------ Provided data ------

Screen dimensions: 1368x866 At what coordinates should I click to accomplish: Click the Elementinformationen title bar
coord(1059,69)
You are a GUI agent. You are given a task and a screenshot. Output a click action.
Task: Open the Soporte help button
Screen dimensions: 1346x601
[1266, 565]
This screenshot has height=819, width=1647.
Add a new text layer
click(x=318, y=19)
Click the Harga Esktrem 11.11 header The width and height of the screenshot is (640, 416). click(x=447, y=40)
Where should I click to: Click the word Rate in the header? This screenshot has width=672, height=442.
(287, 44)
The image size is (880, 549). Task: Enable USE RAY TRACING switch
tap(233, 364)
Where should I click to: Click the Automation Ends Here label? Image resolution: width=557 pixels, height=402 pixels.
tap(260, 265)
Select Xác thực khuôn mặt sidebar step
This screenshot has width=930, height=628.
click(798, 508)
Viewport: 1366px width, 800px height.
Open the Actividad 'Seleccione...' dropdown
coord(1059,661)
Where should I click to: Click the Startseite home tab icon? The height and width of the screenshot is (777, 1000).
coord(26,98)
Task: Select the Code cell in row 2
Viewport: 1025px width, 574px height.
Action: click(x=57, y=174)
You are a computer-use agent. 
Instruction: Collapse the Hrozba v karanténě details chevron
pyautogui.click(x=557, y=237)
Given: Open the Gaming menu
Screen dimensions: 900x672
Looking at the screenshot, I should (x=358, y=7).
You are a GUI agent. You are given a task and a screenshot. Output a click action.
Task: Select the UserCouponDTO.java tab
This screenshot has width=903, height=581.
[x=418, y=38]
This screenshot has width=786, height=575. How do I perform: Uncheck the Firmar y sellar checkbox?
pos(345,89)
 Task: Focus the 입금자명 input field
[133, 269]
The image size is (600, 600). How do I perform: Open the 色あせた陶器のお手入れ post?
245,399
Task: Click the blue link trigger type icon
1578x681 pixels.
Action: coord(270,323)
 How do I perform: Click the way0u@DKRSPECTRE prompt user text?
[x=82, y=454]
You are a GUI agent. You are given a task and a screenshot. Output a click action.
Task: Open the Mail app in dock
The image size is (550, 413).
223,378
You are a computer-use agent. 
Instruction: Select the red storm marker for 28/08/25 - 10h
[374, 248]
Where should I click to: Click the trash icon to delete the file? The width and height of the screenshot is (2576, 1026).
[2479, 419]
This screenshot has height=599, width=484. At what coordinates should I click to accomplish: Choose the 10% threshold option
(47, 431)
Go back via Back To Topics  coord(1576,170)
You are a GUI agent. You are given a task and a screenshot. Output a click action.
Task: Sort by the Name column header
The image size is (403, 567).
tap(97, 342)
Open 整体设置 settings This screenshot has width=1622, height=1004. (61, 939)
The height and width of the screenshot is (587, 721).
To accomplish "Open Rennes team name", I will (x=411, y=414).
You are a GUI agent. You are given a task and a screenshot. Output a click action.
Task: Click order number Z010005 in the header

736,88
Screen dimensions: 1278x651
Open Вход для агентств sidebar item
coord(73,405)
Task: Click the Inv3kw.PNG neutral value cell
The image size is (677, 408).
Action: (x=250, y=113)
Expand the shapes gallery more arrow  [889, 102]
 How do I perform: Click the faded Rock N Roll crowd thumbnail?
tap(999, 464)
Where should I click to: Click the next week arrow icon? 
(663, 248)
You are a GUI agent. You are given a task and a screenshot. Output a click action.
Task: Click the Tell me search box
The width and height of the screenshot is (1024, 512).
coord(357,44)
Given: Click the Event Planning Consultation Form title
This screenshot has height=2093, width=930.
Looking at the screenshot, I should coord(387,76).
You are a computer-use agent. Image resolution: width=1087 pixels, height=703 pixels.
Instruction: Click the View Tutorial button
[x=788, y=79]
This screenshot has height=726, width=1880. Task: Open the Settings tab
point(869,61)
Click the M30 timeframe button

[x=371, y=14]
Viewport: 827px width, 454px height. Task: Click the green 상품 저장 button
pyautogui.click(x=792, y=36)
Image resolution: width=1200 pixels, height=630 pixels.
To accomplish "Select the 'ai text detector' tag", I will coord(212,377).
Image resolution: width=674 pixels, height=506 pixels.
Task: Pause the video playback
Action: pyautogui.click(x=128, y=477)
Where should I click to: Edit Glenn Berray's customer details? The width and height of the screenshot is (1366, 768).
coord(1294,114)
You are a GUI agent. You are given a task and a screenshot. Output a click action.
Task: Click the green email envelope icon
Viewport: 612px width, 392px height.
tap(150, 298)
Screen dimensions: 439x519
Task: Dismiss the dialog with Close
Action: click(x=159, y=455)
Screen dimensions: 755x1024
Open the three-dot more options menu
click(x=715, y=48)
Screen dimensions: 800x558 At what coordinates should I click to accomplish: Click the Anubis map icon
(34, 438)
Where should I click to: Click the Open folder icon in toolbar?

------

§ Work instruction: Retype all of the records above, word for word.

§ Answer box:
Screen dimensions: 1368x866 At what coordinates should I click to accomplish: Click the Elementinformationen title bar
coord(1059,69)
You are a GUI agent. You are given a task and a screenshot. Output a click action.
Task: Open the Soporte help button
Screen dimensions: 1346x601
[1266, 565]
This screenshot has height=819, width=1647.
Add a new text layer
click(x=318, y=19)
Click the Harga Esktrem 11.11 header The width and height of the screenshot is (640, 416). click(x=447, y=40)
Where should I click to: Click the word Rate in the header? This screenshot has width=672, height=442.
(287, 44)
The image size is (880, 549). Task: Enable USE RAY TRACING switch
tap(233, 364)
Where should I click to: Click the Automation Ends Here label? Image resolution: width=557 pixels, height=402 pixels.
tap(260, 265)
Select Xác thực khuôn mặt sidebar step
This screenshot has width=930, height=628.
click(798, 508)
Viewport: 1366px width, 800px height.
Open the Actividad 'Seleccione...' dropdown
coord(1059,661)
Where should I click to: Click the Startseite home tab icon? The height and width of the screenshot is (777, 1000).
coord(26,98)
Task: Select the Code cell in row 2
Viewport: 1025px width, 574px height.
Action: click(x=57, y=174)
You are a computer-use agent. 
Instruction: Collapse the Hrozba v karanténě details chevron
pyautogui.click(x=557, y=237)
Given: Open the Gaming menu
Screen dimensions: 900x672
Looking at the screenshot, I should (x=358, y=7).
You are a GUI agent. You are given a task and a screenshot. Output a click action.
Task: Select the UserCouponDTO.java tab
This screenshot has width=903, height=581.
[x=418, y=38]
This screenshot has width=786, height=575. How do I perform: Uncheck the Firmar y sellar checkbox?
pos(345,89)
 Task: Focus the 입금자명 input field
[133, 269]
The image size is (600, 600). How do I perform: Open the 色あせた陶器のお手入れ post?
245,399
Task: Click the blue link trigger type icon
1578x681 pixels.
Action: coord(270,323)
 How do I perform: Click the way0u@DKRSPECTRE prompt user text?
[x=82, y=454]
You are a GUI agent. You are given a task and a screenshot. Output a click action.
Task: Open the Mail app in dock
The image size is (550, 413).
223,378
You are a computer-use agent. 
Instruction: Select the red storm marker for 28/08/25 - 10h
[374, 248]
Where should I click to: Click the trash icon to delete the file? The width and height of the screenshot is (2576, 1026).
[2479, 419]
This screenshot has height=599, width=484. At what coordinates should I click to accomplish: Choose the 10% threshold option
(47, 431)
Go back via Back To Topics  coord(1576,170)
You are a GUI agent. You are given a task and a screenshot. Output a click action.
Task: Sort by the Name column header
The image size is (403, 567).
tap(97, 342)
Open 整体设置 settings This screenshot has width=1622, height=1004. (61, 939)
The height and width of the screenshot is (587, 721).
To accomplish "Open Rennes team name", I will (x=411, y=414).
You are a GUI agent. You are given a task and a screenshot. Output a click action.
Task: Click order number Z010005 in the header

736,88
Screen dimensions: 1278x651
Open Вход для агентств sidebar item
coord(73,405)
Task: Click the Inv3kw.PNG neutral value cell
The image size is (677, 408).
Action: (x=250, y=113)
Expand the shapes gallery more arrow  [889, 102]
 How do I perform: Click the faded Rock N Roll crowd thumbnail?
tap(999, 464)
Where should I click to: Click the next week arrow icon? 
(663, 248)
You are a GUI agent. You are given a task and a screenshot. Output a click action.
Task: Click the Tell me search box
The width and height of the screenshot is (1024, 512).
coord(357,44)
Given: Click the Event Planning Consultation Form title
This screenshot has height=2093, width=930.
Looking at the screenshot, I should coord(387,76).
You are a computer-use agent. Image resolution: width=1087 pixels, height=703 pixels.
Instruction: Click the View Tutorial button
[x=788, y=79]
This screenshot has height=726, width=1880. Task: Open the Settings tab
point(869,61)
Click the M30 timeframe button

[x=371, y=14]
Viewport: 827px width, 454px height. Task: Click the green 상품 저장 button
pyautogui.click(x=792, y=36)
Image resolution: width=1200 pixels, height=630 pixels.
To accomplish "Select the 'ai text detector' tag", I will coord(212,377).
Image resolution: width=674 pixels, height=506 pixels.
Task: Pause the video playback
Action: pyautogui.click(x=128, y=477)
Where should I click to: Edit Glenn Berray's customer details? The width and height of the screenshot is (1366, 768).
coord(1294,114)
You are a GUI agent. You are given a task and a screenshot. Output a click action.
Task: Click the green email envelope icon
Viewport: 612px width, 392px height.
tap(150, 298)
Screen dimensions: 439x519
Task: Dismiss the dialog with Close
Action: click(x=159, y=455)
Screen dimensions: 755x1024
Open the three-dot more options menu
click(x=715, y=48)
Screen dimensions: 800x558 At what coordinates should I click to accomplish: Click the Anubis map icon
(34, 438)
Where should I click to: Click the Open folder icon in toolbar?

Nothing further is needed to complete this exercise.